| Task to complete |
For the string "avatar", work out how many lines of the data contain it and give that number with nothing added.

[Input Boundary: Start]

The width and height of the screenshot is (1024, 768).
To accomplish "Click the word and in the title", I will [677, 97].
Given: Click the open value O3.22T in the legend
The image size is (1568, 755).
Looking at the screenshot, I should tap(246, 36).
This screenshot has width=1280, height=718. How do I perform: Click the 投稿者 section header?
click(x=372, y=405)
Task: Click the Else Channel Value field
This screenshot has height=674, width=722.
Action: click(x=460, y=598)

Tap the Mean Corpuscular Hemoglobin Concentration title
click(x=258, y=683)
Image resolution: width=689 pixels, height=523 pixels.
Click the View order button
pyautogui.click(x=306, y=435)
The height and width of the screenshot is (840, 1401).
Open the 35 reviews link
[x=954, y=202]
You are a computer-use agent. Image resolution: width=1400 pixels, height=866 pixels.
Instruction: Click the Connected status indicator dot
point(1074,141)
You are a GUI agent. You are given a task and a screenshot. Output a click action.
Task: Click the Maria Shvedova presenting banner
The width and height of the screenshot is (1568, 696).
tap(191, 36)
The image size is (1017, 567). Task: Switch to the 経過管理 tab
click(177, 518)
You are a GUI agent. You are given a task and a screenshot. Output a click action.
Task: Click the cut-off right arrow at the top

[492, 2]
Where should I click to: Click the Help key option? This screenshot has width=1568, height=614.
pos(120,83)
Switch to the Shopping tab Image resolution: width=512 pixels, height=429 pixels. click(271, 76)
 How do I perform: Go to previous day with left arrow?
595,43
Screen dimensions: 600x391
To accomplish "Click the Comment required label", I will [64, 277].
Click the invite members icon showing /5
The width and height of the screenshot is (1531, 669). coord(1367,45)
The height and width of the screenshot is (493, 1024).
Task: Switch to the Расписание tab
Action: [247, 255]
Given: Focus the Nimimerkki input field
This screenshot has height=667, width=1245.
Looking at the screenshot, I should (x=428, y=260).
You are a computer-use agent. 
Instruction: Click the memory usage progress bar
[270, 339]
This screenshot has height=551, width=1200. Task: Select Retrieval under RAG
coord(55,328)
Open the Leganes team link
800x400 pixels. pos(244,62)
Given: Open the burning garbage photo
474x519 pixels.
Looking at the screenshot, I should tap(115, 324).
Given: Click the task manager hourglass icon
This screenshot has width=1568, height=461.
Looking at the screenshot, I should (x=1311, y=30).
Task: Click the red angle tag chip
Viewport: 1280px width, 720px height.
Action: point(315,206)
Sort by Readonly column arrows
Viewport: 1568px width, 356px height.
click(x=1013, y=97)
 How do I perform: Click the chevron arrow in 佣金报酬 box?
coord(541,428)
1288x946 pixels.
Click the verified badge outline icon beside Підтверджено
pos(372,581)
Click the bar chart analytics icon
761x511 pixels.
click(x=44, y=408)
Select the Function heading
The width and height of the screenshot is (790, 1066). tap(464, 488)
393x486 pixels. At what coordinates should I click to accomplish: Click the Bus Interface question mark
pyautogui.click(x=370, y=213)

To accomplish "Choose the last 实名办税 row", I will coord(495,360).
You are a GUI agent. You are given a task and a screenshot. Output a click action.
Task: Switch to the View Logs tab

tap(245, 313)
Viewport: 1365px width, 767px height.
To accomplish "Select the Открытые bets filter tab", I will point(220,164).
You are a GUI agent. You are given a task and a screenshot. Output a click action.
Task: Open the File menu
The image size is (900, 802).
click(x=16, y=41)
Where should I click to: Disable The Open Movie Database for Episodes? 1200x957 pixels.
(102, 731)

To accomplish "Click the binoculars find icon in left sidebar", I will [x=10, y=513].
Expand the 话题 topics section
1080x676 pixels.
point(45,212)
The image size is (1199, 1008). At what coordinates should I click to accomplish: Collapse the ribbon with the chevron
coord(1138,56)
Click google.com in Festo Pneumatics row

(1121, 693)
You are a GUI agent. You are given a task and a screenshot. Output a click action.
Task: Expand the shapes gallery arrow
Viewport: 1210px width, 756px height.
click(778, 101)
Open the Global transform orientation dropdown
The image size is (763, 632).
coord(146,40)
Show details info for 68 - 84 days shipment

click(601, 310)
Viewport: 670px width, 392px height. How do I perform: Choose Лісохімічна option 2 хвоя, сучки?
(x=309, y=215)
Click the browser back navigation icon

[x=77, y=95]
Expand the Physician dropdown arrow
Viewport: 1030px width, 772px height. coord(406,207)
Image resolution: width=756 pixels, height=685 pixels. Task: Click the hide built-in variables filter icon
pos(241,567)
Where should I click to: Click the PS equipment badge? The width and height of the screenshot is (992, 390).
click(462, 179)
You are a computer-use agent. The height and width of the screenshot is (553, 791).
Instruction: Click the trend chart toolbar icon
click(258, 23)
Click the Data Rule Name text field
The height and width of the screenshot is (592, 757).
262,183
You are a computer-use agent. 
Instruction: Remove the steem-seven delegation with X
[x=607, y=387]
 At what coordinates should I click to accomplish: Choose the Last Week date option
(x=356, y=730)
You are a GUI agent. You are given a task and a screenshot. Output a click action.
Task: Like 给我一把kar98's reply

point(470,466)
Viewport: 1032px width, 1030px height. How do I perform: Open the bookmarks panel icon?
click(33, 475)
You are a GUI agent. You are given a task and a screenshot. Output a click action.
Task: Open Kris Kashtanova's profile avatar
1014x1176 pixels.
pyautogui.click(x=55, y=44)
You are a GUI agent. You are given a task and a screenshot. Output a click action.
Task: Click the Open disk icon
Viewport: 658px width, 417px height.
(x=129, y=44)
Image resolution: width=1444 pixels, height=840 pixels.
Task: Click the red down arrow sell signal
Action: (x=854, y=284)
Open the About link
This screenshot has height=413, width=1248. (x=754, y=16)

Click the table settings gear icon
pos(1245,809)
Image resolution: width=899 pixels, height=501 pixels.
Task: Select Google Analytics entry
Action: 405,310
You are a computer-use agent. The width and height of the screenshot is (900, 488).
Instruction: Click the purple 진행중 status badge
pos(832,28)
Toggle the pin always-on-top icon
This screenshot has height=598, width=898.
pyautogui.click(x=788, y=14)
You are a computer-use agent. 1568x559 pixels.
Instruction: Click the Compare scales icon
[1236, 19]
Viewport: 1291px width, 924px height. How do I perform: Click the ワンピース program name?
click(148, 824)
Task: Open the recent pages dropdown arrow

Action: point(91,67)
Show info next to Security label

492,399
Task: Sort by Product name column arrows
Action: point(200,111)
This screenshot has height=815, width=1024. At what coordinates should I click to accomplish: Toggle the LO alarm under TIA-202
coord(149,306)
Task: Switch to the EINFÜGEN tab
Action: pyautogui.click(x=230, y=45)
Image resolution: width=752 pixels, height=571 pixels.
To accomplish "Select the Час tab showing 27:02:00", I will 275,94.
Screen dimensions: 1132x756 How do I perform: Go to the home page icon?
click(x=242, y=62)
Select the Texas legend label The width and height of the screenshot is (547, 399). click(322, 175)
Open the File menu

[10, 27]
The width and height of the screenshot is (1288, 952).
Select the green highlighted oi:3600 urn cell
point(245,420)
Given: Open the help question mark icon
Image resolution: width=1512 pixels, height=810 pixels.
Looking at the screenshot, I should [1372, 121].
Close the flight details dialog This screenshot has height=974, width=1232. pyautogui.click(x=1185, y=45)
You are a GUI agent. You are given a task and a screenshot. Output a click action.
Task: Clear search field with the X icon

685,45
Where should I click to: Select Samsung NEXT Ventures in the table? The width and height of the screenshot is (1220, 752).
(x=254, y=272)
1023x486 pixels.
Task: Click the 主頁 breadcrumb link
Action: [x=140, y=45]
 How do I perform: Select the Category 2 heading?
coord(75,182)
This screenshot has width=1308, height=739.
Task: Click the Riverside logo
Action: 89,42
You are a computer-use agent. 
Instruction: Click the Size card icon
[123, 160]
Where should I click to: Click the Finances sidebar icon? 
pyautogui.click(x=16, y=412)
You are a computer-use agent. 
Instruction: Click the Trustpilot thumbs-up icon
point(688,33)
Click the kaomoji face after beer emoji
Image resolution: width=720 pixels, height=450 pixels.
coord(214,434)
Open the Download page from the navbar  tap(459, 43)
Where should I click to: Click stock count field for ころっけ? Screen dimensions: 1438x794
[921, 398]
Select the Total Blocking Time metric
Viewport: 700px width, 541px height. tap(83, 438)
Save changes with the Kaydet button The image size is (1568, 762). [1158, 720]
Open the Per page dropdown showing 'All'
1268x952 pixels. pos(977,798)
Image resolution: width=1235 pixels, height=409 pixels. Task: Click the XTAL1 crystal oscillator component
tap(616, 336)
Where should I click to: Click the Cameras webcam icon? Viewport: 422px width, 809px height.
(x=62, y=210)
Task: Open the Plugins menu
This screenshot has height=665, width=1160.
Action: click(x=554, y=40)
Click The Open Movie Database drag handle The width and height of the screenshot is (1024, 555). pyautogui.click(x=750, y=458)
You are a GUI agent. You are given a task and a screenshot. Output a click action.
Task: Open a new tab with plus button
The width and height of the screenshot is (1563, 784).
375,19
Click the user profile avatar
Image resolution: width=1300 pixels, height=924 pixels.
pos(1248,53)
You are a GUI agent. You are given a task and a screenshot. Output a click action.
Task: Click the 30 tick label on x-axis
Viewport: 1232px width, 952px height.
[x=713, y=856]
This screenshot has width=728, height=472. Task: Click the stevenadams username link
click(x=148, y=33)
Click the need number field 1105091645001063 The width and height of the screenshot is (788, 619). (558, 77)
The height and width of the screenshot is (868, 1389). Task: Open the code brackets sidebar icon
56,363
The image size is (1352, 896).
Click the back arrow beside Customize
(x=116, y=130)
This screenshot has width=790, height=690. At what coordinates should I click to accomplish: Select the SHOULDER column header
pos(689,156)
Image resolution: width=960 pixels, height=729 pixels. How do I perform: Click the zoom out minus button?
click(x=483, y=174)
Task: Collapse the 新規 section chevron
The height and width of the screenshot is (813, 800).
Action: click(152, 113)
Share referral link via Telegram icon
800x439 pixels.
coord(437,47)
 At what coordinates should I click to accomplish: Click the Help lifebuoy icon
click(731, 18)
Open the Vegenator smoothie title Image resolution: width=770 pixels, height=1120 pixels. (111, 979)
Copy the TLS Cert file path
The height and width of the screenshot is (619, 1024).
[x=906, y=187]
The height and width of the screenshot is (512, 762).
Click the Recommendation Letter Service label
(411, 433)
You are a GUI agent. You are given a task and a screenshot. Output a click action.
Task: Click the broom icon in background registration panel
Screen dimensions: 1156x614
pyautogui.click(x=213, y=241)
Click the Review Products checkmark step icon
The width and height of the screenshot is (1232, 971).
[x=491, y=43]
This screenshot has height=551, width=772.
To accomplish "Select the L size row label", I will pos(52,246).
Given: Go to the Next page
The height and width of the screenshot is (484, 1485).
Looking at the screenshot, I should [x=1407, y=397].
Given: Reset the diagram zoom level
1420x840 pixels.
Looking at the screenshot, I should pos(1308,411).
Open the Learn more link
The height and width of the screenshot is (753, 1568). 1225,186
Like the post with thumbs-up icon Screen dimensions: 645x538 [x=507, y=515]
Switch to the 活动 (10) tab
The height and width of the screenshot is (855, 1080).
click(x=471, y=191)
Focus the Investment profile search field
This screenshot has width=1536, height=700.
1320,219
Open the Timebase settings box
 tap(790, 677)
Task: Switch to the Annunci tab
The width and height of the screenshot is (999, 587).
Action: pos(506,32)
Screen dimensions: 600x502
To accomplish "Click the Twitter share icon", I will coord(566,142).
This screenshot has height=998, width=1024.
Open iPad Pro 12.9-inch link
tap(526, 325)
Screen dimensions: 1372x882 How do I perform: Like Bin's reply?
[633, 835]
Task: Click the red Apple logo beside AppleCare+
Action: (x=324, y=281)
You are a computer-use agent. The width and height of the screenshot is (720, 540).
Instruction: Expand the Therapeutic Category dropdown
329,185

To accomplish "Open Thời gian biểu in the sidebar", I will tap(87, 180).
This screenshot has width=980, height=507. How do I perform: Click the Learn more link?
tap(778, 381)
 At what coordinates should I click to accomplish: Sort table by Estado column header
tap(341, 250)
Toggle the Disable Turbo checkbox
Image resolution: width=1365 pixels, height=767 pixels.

[Input Boundary: End]

| Response |
2